Oltre cento capolavori suddivisi in sezioni tematiche raccontano a più voci lo sviluppo del paese in un periodo storico cruciale, dalle premesse dell’Unità d’Italia alla partecipazione alla Grande Guerra, dai Macchiaioli all’avanguardia futurista. Il paesaggio in mostra al Mar diventa chiave di lettura della società italiana dell’epoca, in bilico fra quotidianità, scorci naturalistici e primi scenari industriali.

Il Bel Paese

Petrus Henricus Theodor Tetar van Elven – “Veduta fantastica dei principali monumenti d’Italia” (1858)
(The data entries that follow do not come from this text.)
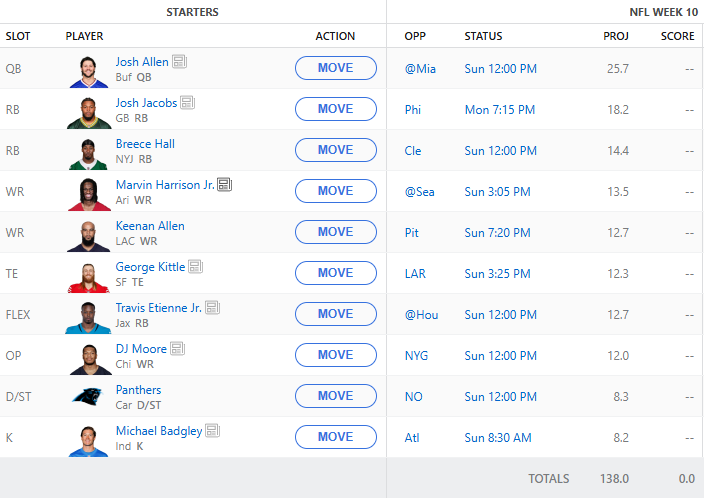Image resolution: width=704 pixels, height=498 pixels.
Task: Click the NYG opponent link
Action: 416,356
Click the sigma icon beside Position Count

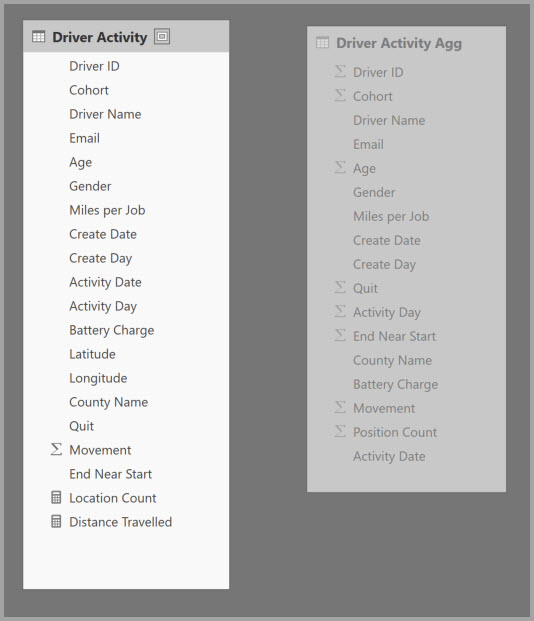(340, 431)
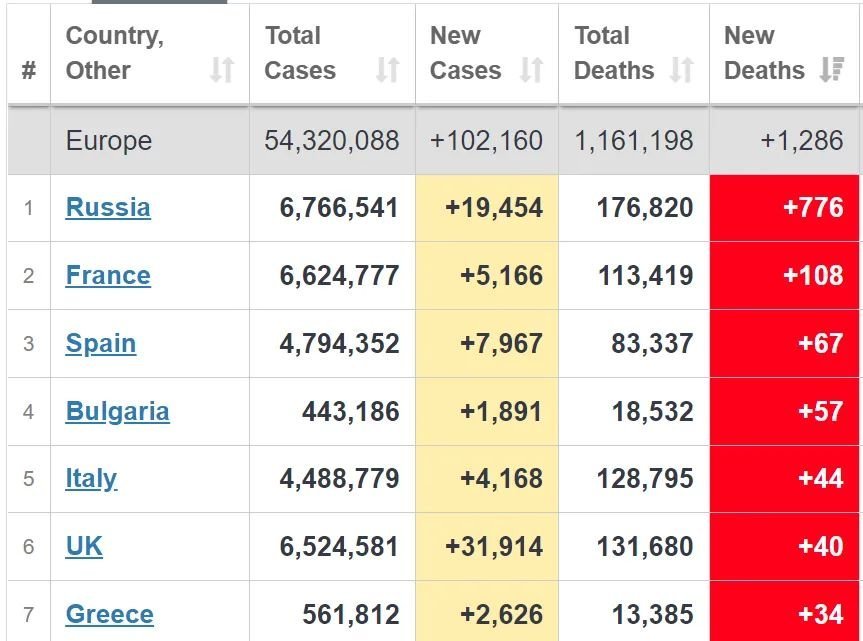
Task: Follow the Italy link
Action: coord(91,479)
Dalle immagini risorgimentali di Induno, Fattori, Lega, Guaccimanni, il percorso espositivo giunge al Futurismo di Boccioni, Balla, Depero, Carrà e Russolo, passando attraverso la raffigurazione di vedute alpine, lacustri e marine e pittoreschi scorci delle città celebrate del Grand Tour (Fontanesi, Caffi, Lega, Costa, Induno, Bianchi, Palizzi, Previati, Segantini), immagini suggestive di tradizioni e costumi rurali che si avviano all’industrializzazione (Michetti, Signorini, Lega, Morbelli e Fattori, Cannicci, Cammarano, Boccioni), e infine ritratti di personaggi di varia estrazione sociale (Lega, Cremona, De Nittis, Boldini).
Una ricca sezione dedicata alla fotografia con alcuni dei suoi storici pionieri conclude l’album di famiglia.

Curata da Claudio Spadoni, la mostra è stata realizzata grazie al prezioso sostegno della Fondazione Cassa di Risparmio di Ravenna.